Forum Discussion
Getting Started with IPv6 on HughesNet
I've recently had HN installed at my home. It was disappointing to learn that gen5 technology doesn't allow the use of IPv4 based dynamic DNS services, but I guess good for them for embracing the fut...
Hi Matt,
I'm glad you found the community, thank you for posting. I checked with our top network engineer on this and this was his input on the matter:
The user is correct that he can’t use the fd0d:: ULA address to access from the outside. However, Hughes does provide a 2001:5b0:: prefix that is globally routable and can be reached from the outside.
While the prefix can be found on the terminal (as LAN prefix; not WAN prefix), the actual IPv6 address that the user needs to use is the one assigned to whatever device the user is trying to access. E.g., windows : ipconfig; linux: ifconifg, etc.
This is different than IPv4 because there is no NAT in between the end device and the Internet with IPv6.
Because this prefix and, thus, the IPv6 address of the device, can and does change, a dynamic DNS service is needed to use a name to map to current IPv6 address.
Hope that sheds light on your concern!
As a follow up, it appears that HN doesn't even use static v6 addresses. This seems crazy. Wasn't IPv6 supposed to solve / eliminate the need for carrier grade NAT and roaming IP addresses?
Both of the below threads are 2+ years old.

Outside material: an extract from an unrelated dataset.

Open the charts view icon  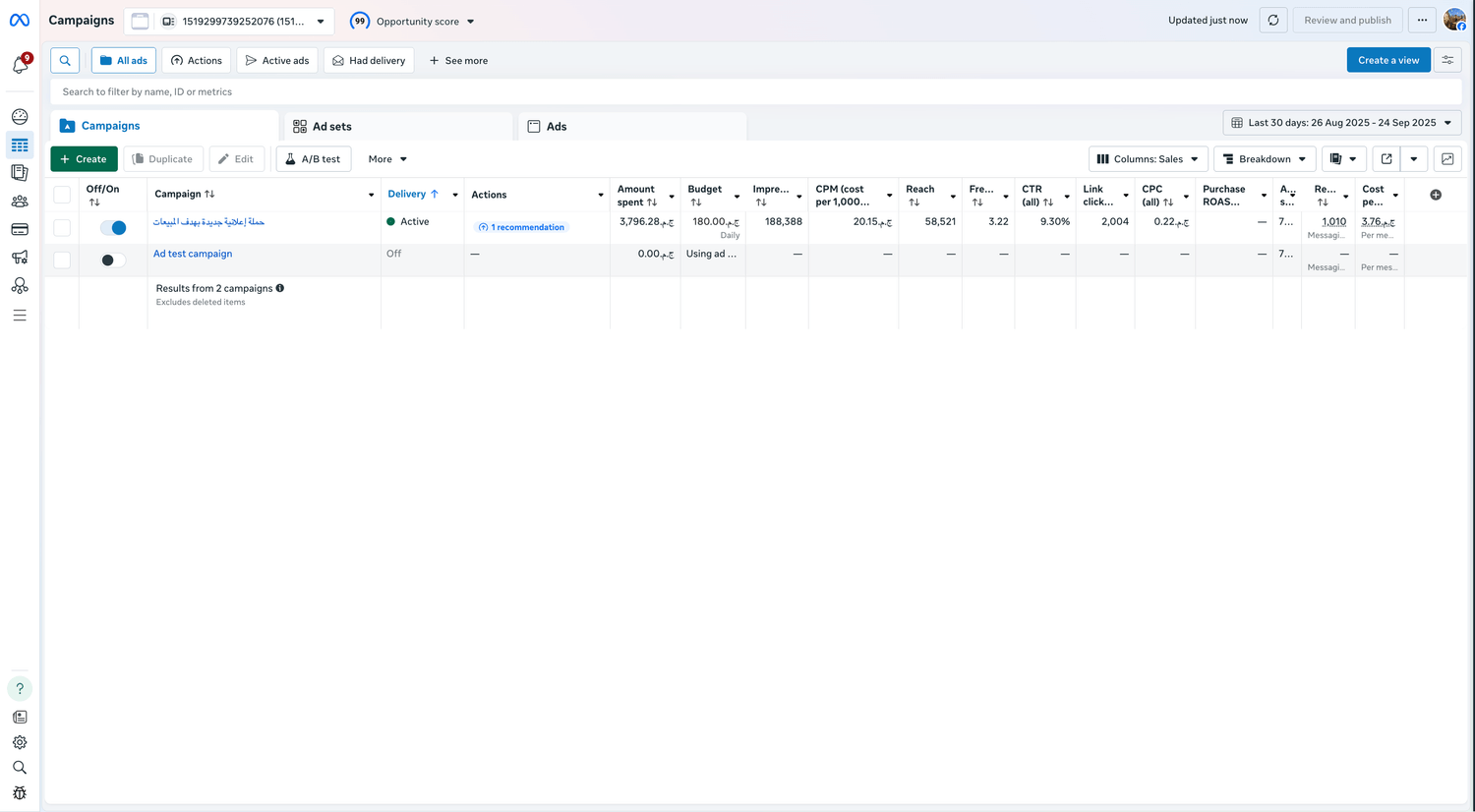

Has anything changed?
https://community.hughesnet.com/t5/Tech-Support/HT2000W-IPv6-inbound-services/m-p/83342#M58814
If MarkJFine is still around, he may be able to address this; but you may also want to wait for the mods to post a reply before engaging in further speculation.
HughesNet does use public facing static IPv6 addresses. However, I believe the issue is that the IP is only forward facing, because of the satellite-based architecture and you're still behind a double-NAT. So places like web sites will be able to rDNS your public IP for ID purposes, but will still not be able to reach into your network. If I understand correctly, HughesNet reserves the kind of access you're looking for on special SME/business accounts.
BTW: If I could stick my 2 cents in, I'd be more than a little wary of Linode. I regularly see some pretty sketchy and malicious behavior coming from them on the two server sites I administer: One domestically located, another on a 1&1 server in Germany. The nature of the behavior leads me to believe it's not coming from internet security companies, but hackers probing for vulnerabilities. For that reason I have Linode completely firewalled all over the place.
OK, thanks for the info.
Regarding Linode (and digital ocean, etc.) I always keep them locked down pretty good and use SSL for SSH and OpenVPN access. It's pretty shocking to watch the kernel log for iptables ping requests that are dropped.
DigitalOcean, Google Cloud, AmazonAWS, Oracle Cloud, OVH, Proxad, ColoCrossing...
Anything Chinese, Russian, Ukranian, or Brazillian... (just about to add Iranian or Turkish)
and that's just the tip of the iceberg. My htaccess files are in excess of 278kb.